Extracted text
((

Anabaseine
- Names: Preferred IUPAC name 3,4,5,6-Tetrahydro-2,3′-bipyridine

Identifiers
- CAS Number: 3471-05-4;
- 3D model (JSmol): Interactive image;
- ChEBI: CHEBI:80787;
- ChemSpider: 17923;
- IUPHAR/BPS: 347;
- KEGG: C06522;
- PubChem CID: 18985;
- UNII: DYE103K23I;
- CompTox Dashboard (EPA): DTXSID50188266 ;

Properties
- Chemical formula: C_{10}H_{12}N_{2}
- Molar mass: 160.220 g·mol^{−1}
- Appearance: Oil
- Odor: Odorless
- Boiling point: 110-120°C

= Anabaseine =

Anabaseine (3,4,5,6-tetrahydro-2,3′-bipyridine) is an alkaloid toxin produced by Nemertines worms and Aphaenogaster ants. It is structurally similar to nicotine and anabasine. Similarly, it has been shown to act as an agonist on most nicotinic acetylcholine receptors in the central nervous system and peripheral nervous system.

))

Raw data

((

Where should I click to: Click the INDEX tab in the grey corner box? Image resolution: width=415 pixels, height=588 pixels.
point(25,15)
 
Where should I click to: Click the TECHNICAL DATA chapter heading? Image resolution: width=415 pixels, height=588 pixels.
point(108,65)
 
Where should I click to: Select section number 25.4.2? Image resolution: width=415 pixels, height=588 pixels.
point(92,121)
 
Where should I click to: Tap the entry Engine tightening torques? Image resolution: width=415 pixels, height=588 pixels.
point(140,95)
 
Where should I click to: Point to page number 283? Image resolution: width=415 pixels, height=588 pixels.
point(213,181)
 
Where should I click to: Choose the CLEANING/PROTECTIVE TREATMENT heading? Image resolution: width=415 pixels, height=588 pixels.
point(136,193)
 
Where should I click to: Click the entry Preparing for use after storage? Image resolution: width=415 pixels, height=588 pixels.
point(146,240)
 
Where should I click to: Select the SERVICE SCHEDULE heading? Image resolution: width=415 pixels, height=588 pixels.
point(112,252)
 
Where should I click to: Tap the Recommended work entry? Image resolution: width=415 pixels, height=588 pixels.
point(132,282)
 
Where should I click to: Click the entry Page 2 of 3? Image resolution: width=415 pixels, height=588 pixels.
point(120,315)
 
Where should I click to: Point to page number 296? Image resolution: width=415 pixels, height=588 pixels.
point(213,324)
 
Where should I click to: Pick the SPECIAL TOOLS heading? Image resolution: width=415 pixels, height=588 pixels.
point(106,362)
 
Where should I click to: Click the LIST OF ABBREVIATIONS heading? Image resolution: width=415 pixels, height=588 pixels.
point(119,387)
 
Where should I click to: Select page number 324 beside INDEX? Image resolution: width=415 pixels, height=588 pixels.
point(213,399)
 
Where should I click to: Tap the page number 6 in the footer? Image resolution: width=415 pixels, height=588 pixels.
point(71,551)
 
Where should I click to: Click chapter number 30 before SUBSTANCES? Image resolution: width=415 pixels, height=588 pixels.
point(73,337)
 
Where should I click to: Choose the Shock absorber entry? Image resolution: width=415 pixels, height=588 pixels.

))

Copy out the anabaseine text word for word, from "Anabaseine (3,4,5,6-tetrahydro-2,3′-bipyridine) is" up to and including "peripheral nervous system.".

Anabaseine (3,4,5,6-tetrahydro-2,3′-bipyridine) is an alkaloid toxin produced by Nemertines worms and Aphaenogaster ants. It is structurally similar to nicotine and anabasine. Similarly, it has been shown to act as an agonist on most nicotinic acetylcholine receptors in the central nervous system and peripheral nervous system.